These moments remind us of our mortality. Of our fragility as humans.  

But if you were caught thinking about dying, or your own funeral, you might be called ‘morbid’. I’d like to challenge that. These moments, spent pondering our death have the power to shape the rest of our lives.

These are the moments, that if we choose them, can propel us to leave a powerful legacy. These moments ask us to wake up and think about what we are doing with our lives – right now.

Bronnie Ware’s experience in palliative care, inspired her to write the book that tells the stories of hundreds of people, and their regrets, as they lay, waiting to die.

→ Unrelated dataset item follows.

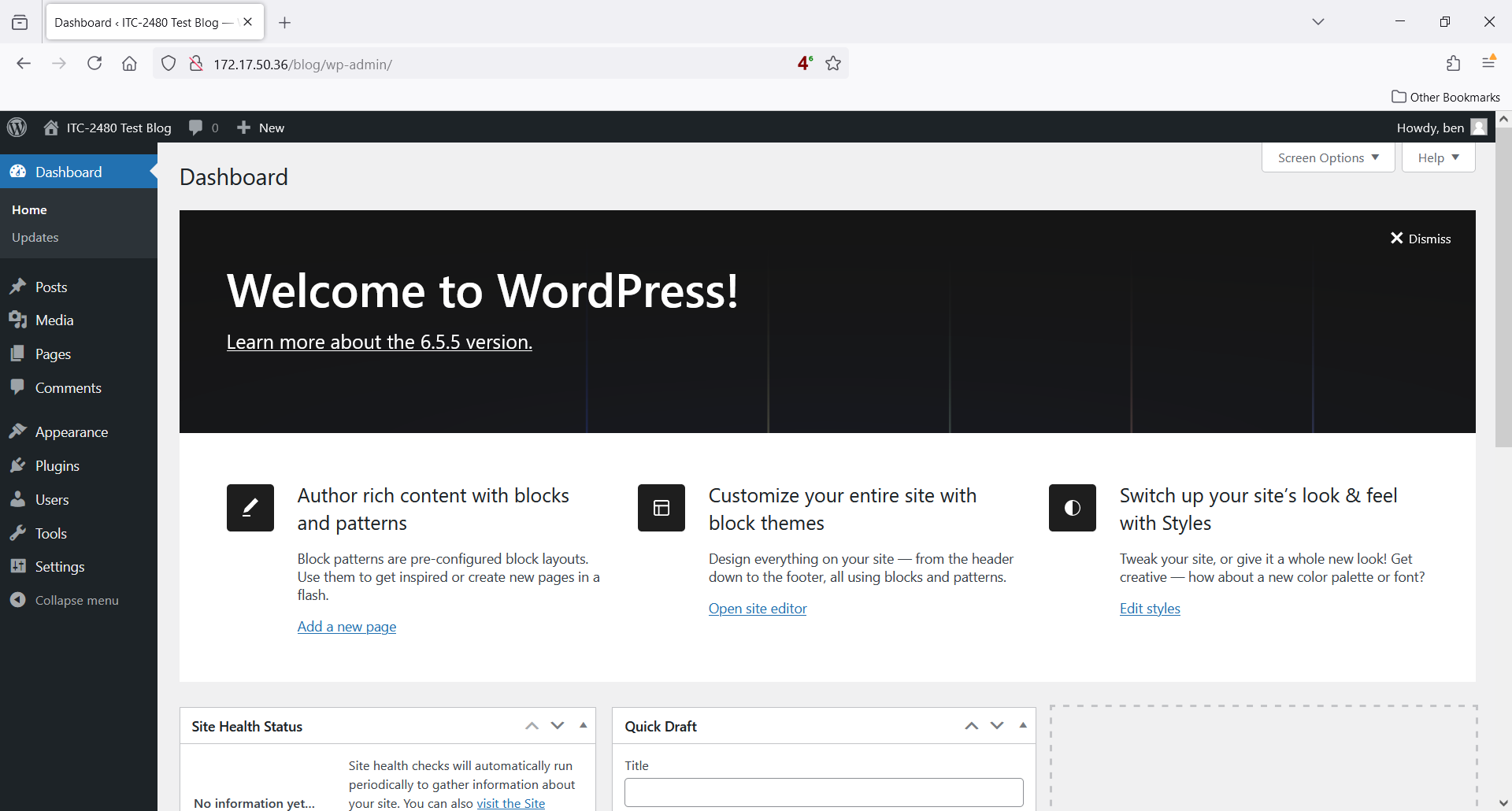Open the Plugins menu in sidebar
Screen dimensions: 1512x811
click(57, 466)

The top five regrets she bore witness to were:

  1. I wish I’d had the courage to live a life true to myself, not the life others expected of me.
  2. I wish I hadn’t worked so much.
  3. I wish I’d had the courage to express my feelings.
  4. I wish I had stayed in touch with my friends.
  5. I wish that I had let myself be happier.

The things that don’t matter

Simplifying my life and dabbling in minimalism has made me realize that the majority of the things I thought mattered, for the last almost four decades, don’t actually matter at all.

Things like:

  • Doing what other people think I should do
  • How much I weigh
  • How far or fast I can run
  • Whether my house is immaculate and ready for visitors at a moments notice
  • If I’m wearing the current fashion
  • If I have the current ‘on trend’ homeware
  • The fact that I downgraded from a PhD to a Masters degree.

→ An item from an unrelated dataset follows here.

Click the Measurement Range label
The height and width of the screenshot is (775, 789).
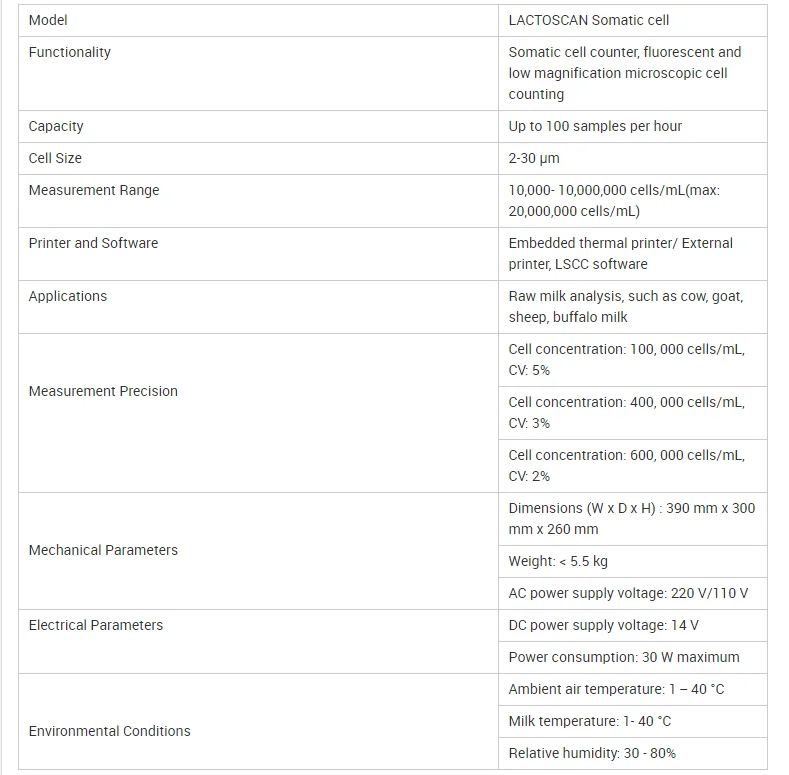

These things do not matter. They are not forming part of my legacy. And the sooner I wake up to this the better. These things are holding me back from what does matter. The truth is, they are holding me back from leaving a legacy.

Maybe for you, it’s been things like:

  • The letters at the start or end of your name
  • The price of the car you just bought
  • Your career
  • Your SAT score’s
  • Your bank balance
  • The size of your house
  • How many extracurricular activities your kids are enrolled in

What really matters

What will matter, to the people I love, and those I connect with, are the unspoken, intangible things.

It will matter that I wiped my kid’s noses and kissed their boo-boos every time they fell. Or that I smiled at the checkout girl and asked her how her day was going. It will matter that I took the time to pass a family recipe on to someone else. And it will matter that I made someone feel welcome.

My time, and your time, and how we spend it will matter. Not the things we leave behind.

shape your life

Being present for all of our remaining days

Perhaps one of the biggest lessons we can learn from our mortality and fragility is to be present in every moment.

I don’t want to die full of anxiety about the future, or regrets about the past. I want to have lived fully in each moment, ensuring that my brain is ready and able to capture and download memories for it’s filing drawer.

Most of the time I live in a future state. I’m a task-oriented person, so I’m always thinking of what’s next on the list. I’m also constantly trying to predict the future and mitigate possible outcomes.

Like yesterday, a rainy day, home alone with the kids. I spent a good couple of hours trying to anticipate who would start the next fight and how I could stop it. I was trying to clean the house, and prepare for dinner and the next working week. When I finally gave up – because we all know trying to clean your house with the kids home is fruitless – I decided to really give up.

Laying in my kid’s teepee with my 4-year-old, reading books, I knew in an instant that these moments spent with her will be what she remembers when I’m gone. Not that the floor was vacuumed. And not that dinner was ready when she was hungry. Or that the next fight between siblings was anticipated correctly and avoided.

It will matter that I took time to be present with her. In the moment. This is what matters. People. Connection. Moments.

Is there something you can do today to choose these things over work, belongings, and money?

And is there something you can do to live more fully in the present today?